Last week, I picked up the book, The Starfish and The Spider. As it states on the cover, the book is about, "the unstoppable power of leaderless organizations. The authors describe companies like Napster and Kazaa turning the 100-year-old music industry on its head in just five years. The premise is that, like a starfish, if a decentralized organization loses one of its limbs, it may be temporarily injured, but will not crumble. However, typical top down, hierarchically structured organizations will not survive a blow to their core. Much like a spider will die when its head is cut off. You may be thinking, where is he going with all of this? Let me tell you…
Today's corporate system is set up like the spider. Everything starts at the top and works its way down. Employees have to jump through hoops just to get a new idea in the right hands or to ask for permission to attend a recruiting trip.
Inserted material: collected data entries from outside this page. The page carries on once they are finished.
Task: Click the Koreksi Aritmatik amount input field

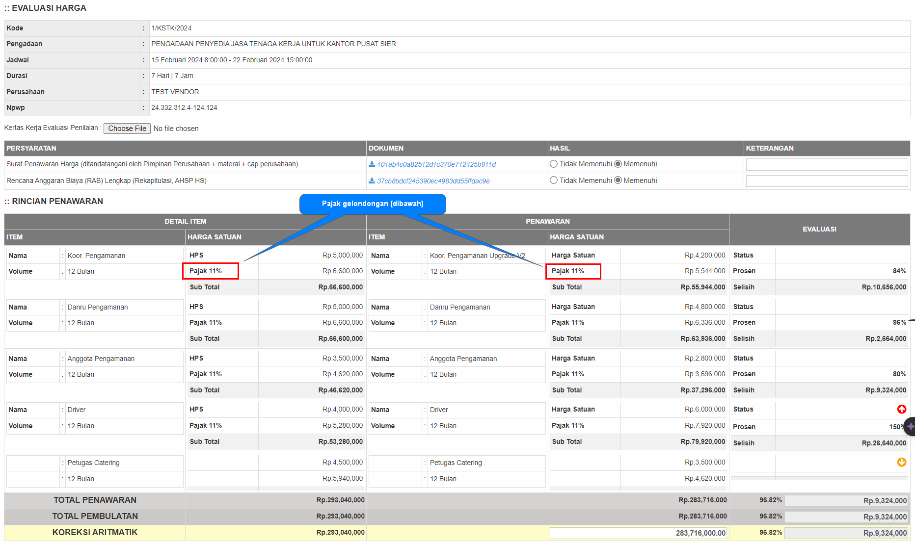Action: tap(638, 533)
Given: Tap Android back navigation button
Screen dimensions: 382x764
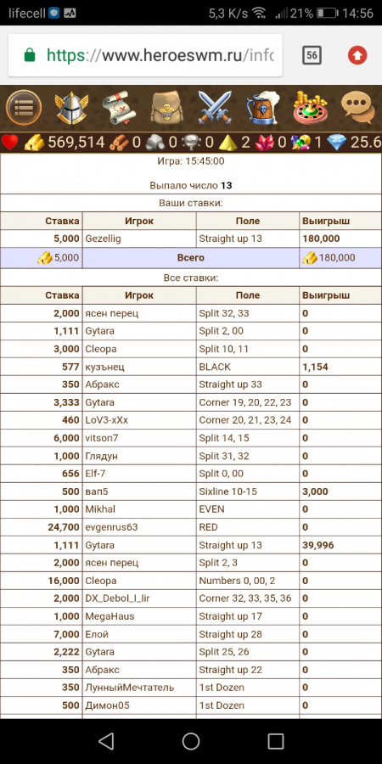Looking at the screenshot, I should 106,741.
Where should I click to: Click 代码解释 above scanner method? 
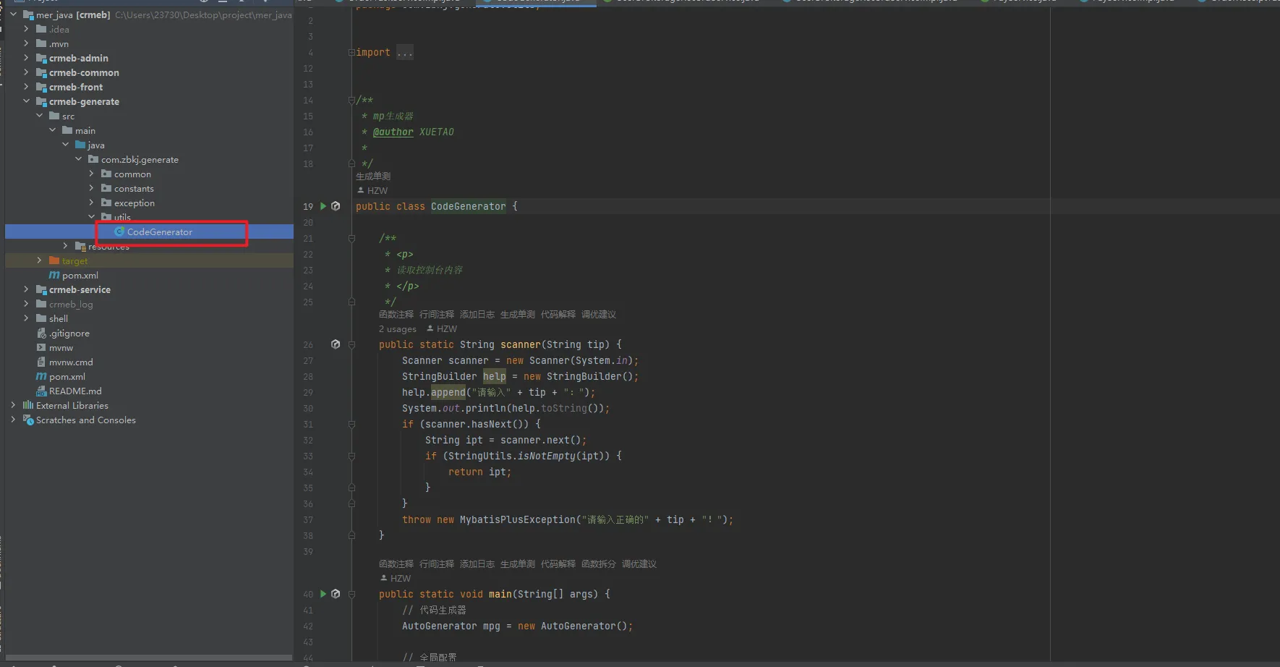[x=558, y=315]
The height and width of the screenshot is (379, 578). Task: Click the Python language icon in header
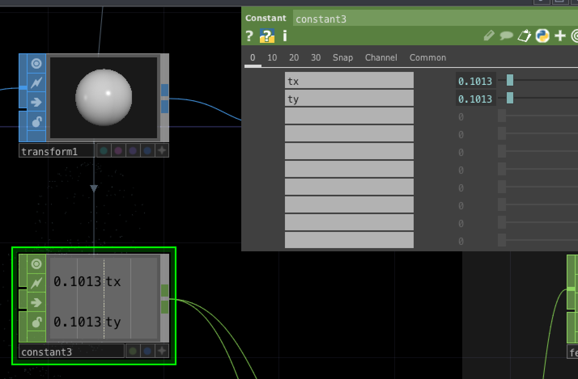[542, 36]
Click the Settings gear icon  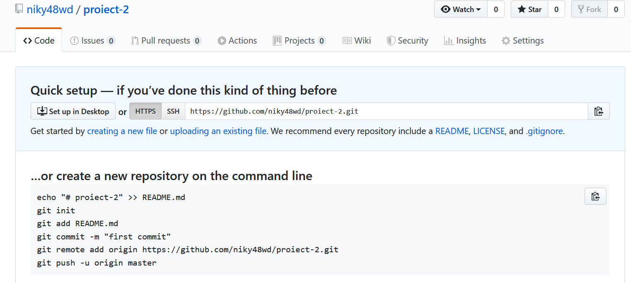[x=506, y=40]
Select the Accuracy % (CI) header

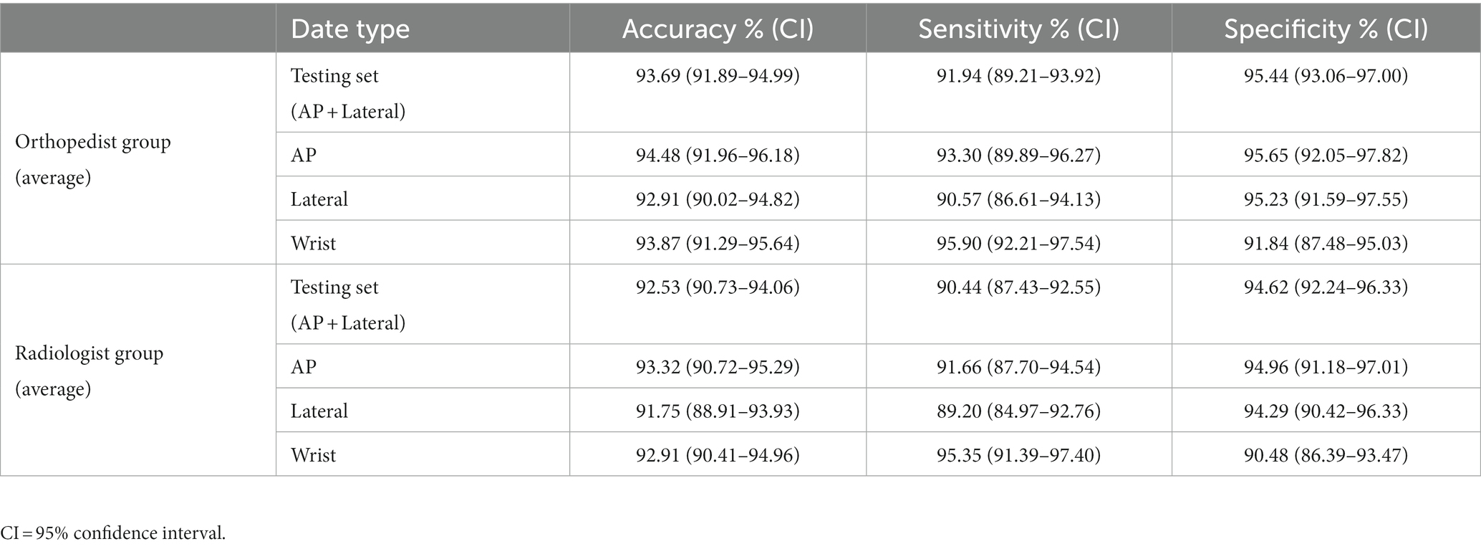click(x=718, y=29)
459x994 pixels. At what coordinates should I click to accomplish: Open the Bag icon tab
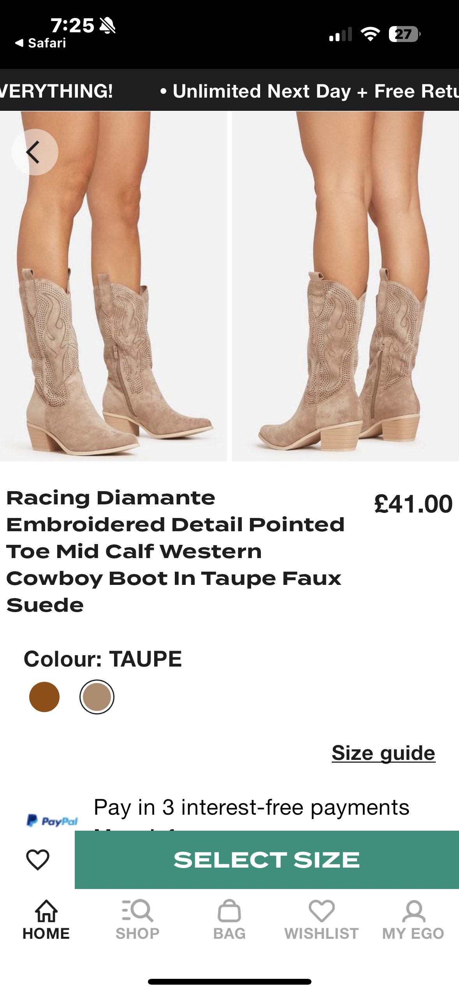coord(229,920)
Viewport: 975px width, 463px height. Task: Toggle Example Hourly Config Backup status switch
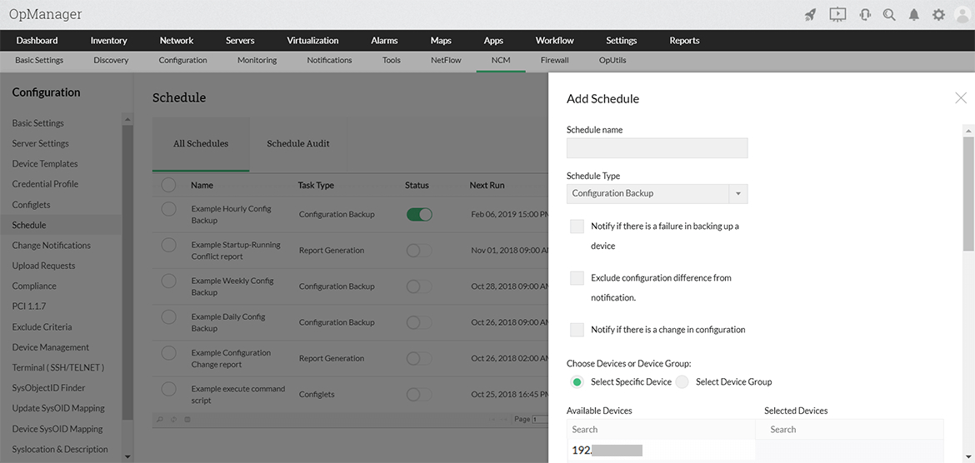pyautogui.click(x=419, y=214)
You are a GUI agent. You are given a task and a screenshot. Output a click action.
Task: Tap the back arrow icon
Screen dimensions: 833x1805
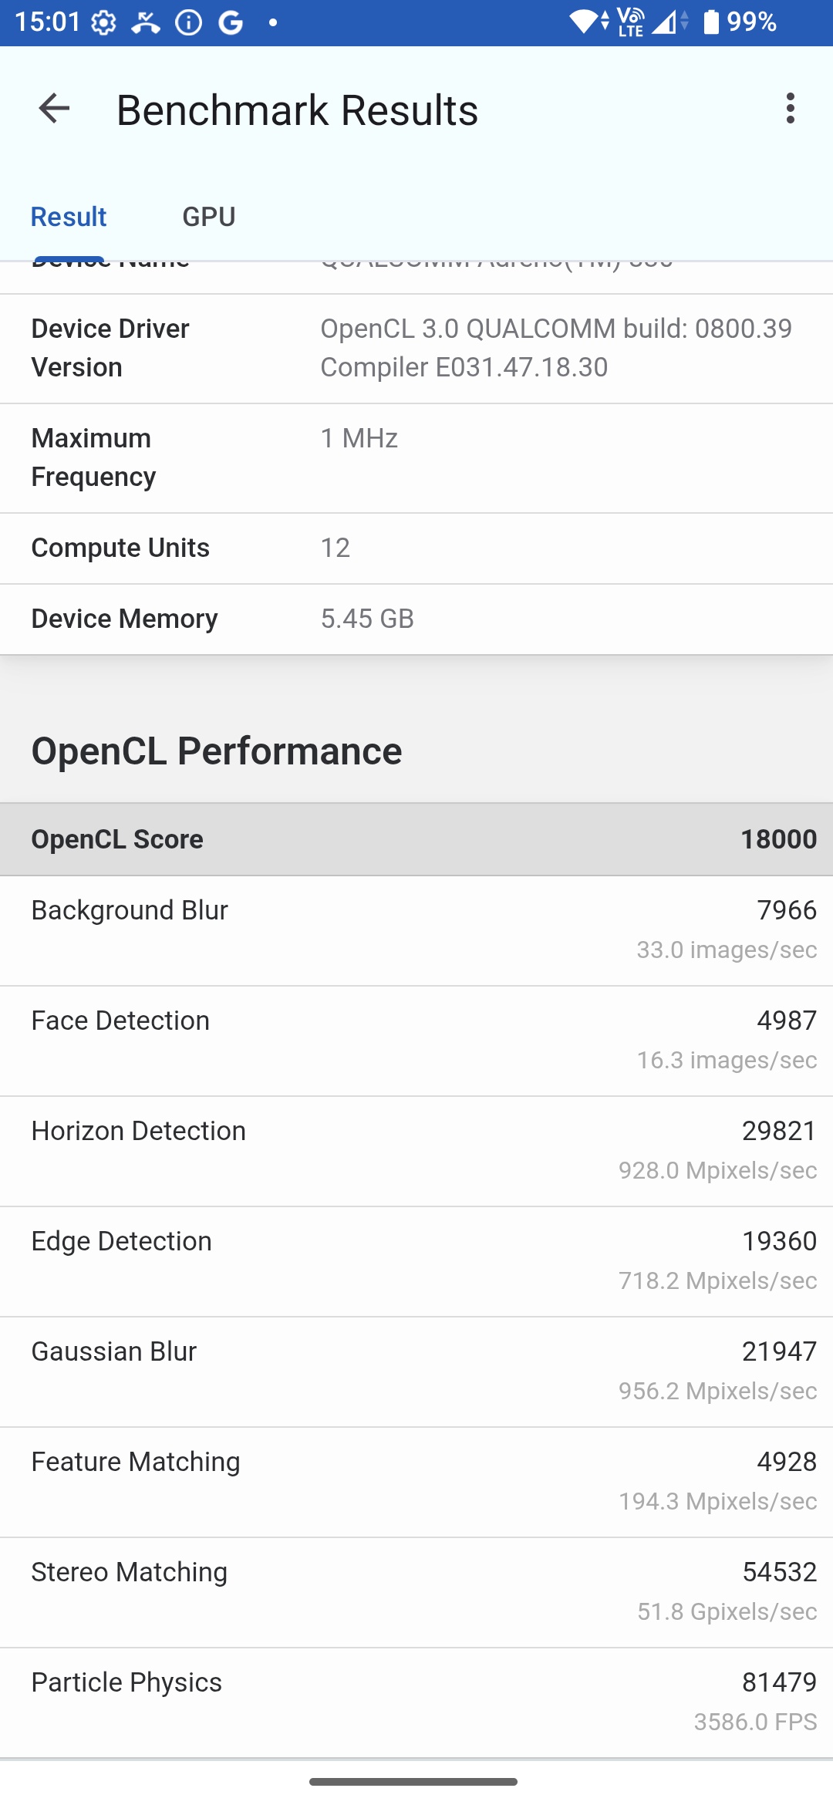click(x=54, y=108)
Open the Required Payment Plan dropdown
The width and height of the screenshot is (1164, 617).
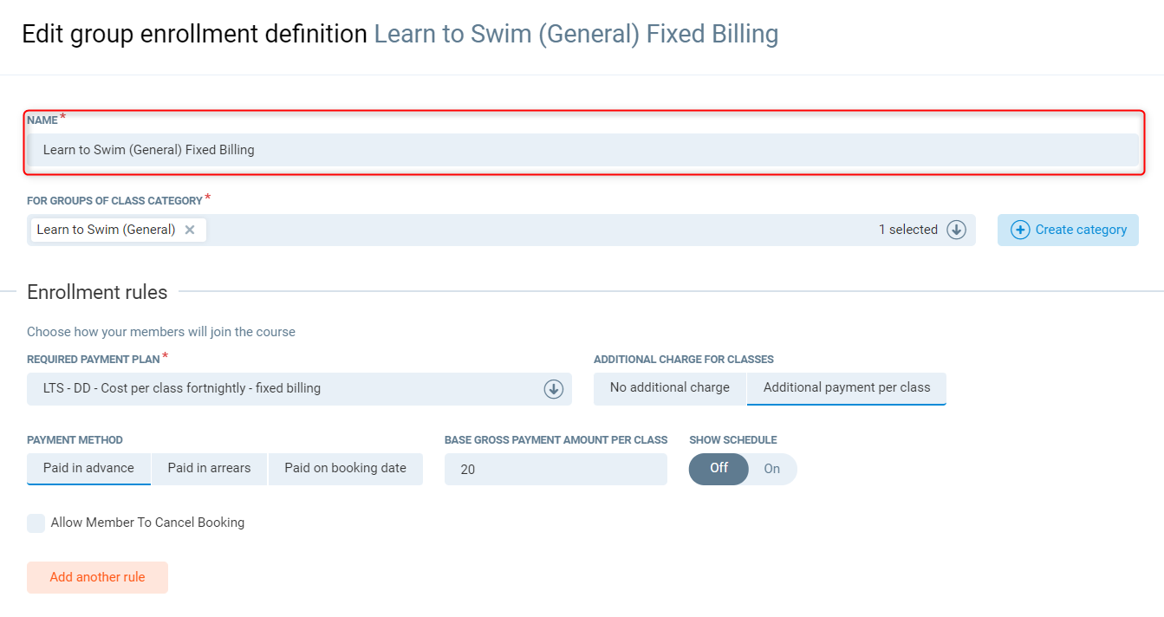point(286,389)
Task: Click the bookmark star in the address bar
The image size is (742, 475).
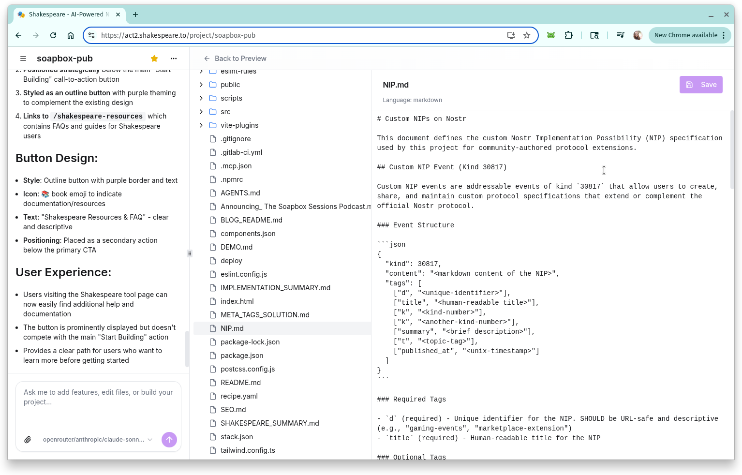Action: click(527, 35)
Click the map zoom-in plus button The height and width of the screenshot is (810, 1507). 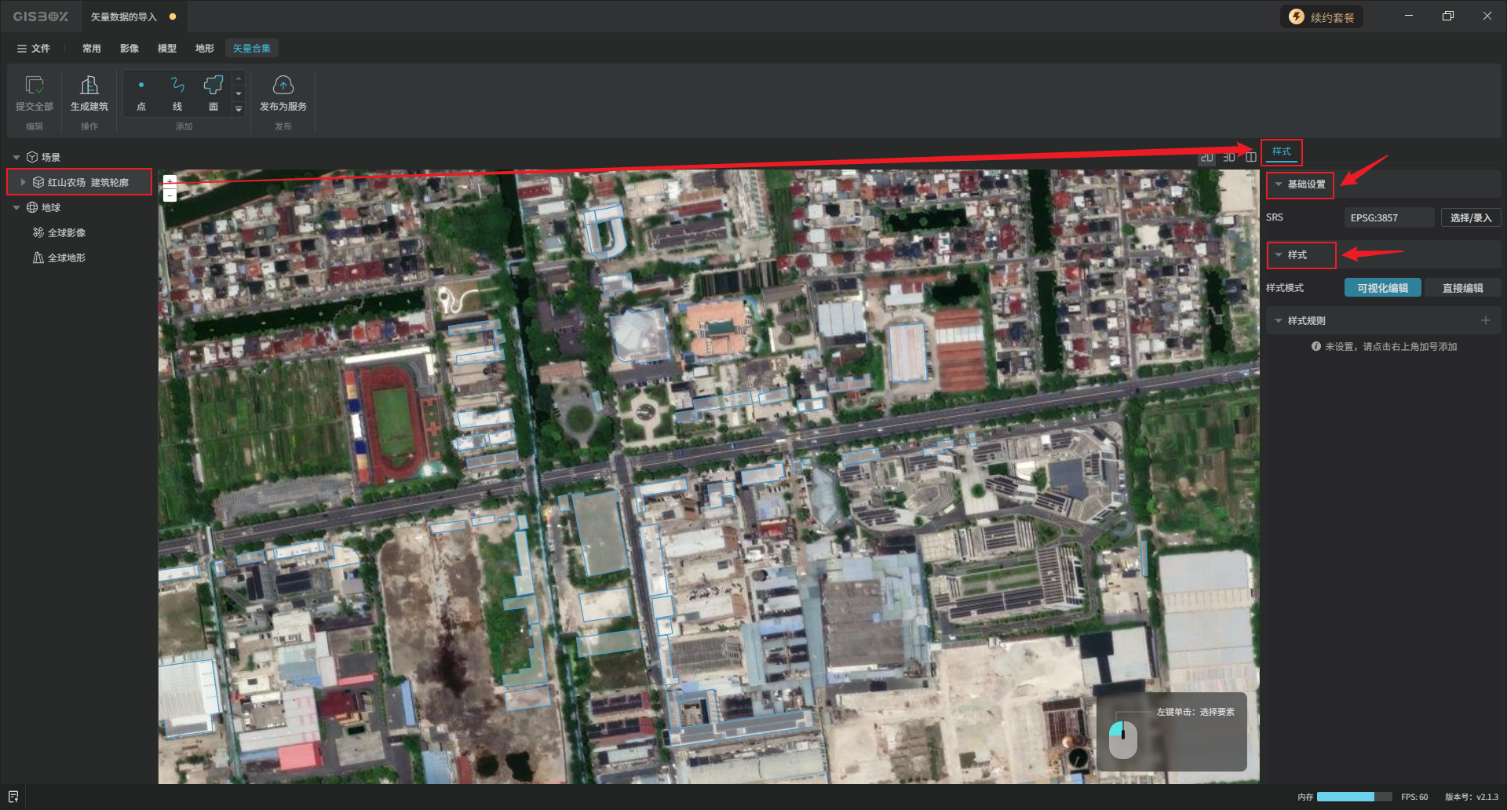click(170, 181)
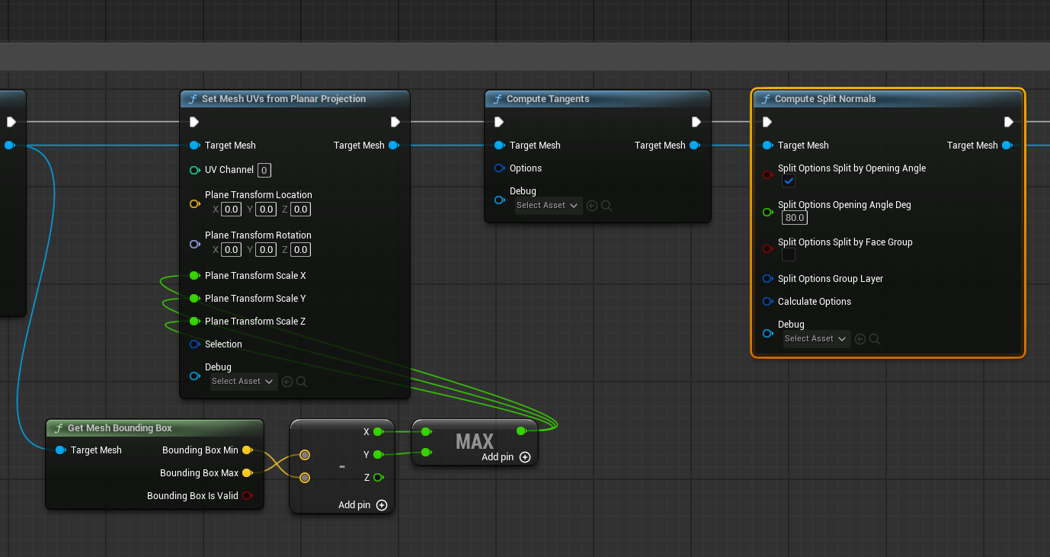Click the UV Channel value field
The width and height of the screenshot is (1050, 557).
tap(264, 170)
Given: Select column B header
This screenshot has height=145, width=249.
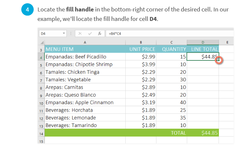Looking at the screenshot, I should point(141,42).
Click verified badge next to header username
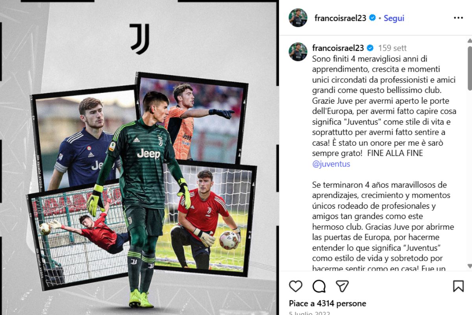Viewport: 472px width, 315px height. pyautogui.click(x=372, y=18)
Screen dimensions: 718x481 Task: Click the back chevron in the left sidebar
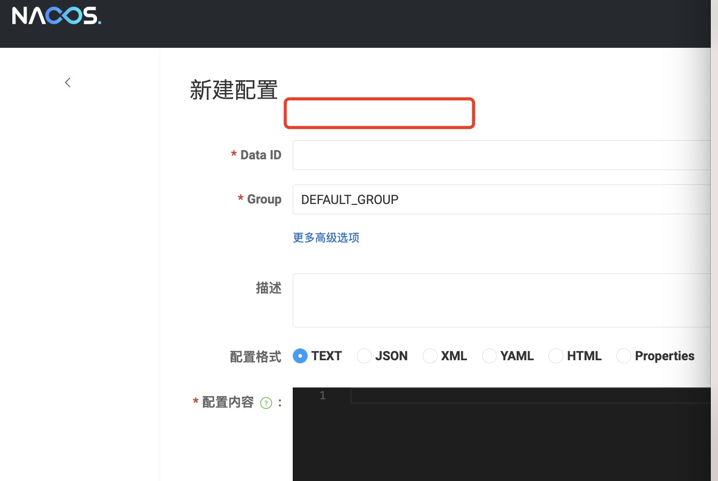coord(67,82)
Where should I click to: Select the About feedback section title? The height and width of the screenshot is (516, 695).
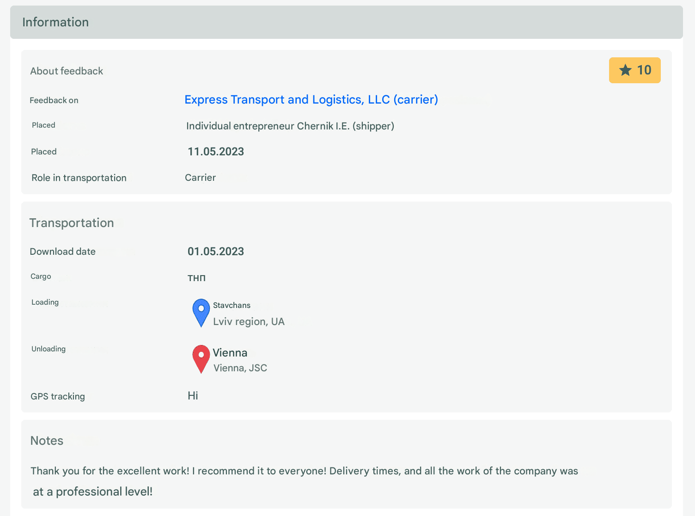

I think like a starfish. I was using Napster in middle school and high school, and Kazaa throughout college. "Peer-to-peer" or "starfish networks" are second nature to me. Today, I regularly use technology such as Wikipedia and Facebook which gives me the freedom to create the content I want to see and erase the content I don't. Is it any wonder that the insane bureaucracy that the corporate world thrives on is incredibly difficult for me to adapt to? Is it any wonder that nearly all of my friends plan to start their own businesses so they can create their own content?
My buddies innately understood our generations need to create their own content. Long before this book was even published, they knew that rather than creating a huge corporation with employees who report every detail to headquarters, they were better off licensing the idea to motivated students. All they had to say was, "Do you want to run your own business?" As you can imagine, very few students turned that proposition down.
If my friends had gone the other route and tried to recruit these students as employees in charge of running a business and receiving monthly paychecks, I guarantee they would not be nearly as successful as they are today. To this day, they refuse to call themselves the boss or call their licensees employees. Maybe they used this strategy to play into the well known fact that many millennials want to run their own business. But I think it has more to do with the fact that in today's world, a decentralized or leaderless organization makes a lot more sense then an antiquated hierarchically structured one. There is still a headquarters, and my friends are definitely the "CEO's," they just aren't hung up on power or control. Success is all that matters.
As our generation enters the workforce, strict, top-down corporations will face a huge problem trying to retain millennial talent. Companies will eventually have to adapt and change their fundamental structure from one of command and control to one of communication, trust and knowledge sharing. Take a tip from my friends and trust your millennial talent to run, or at least play an active role in their projects. In return you will receive great work and dedicated employees. Who knows, you may even keep your top talent from running to Google after a year or two.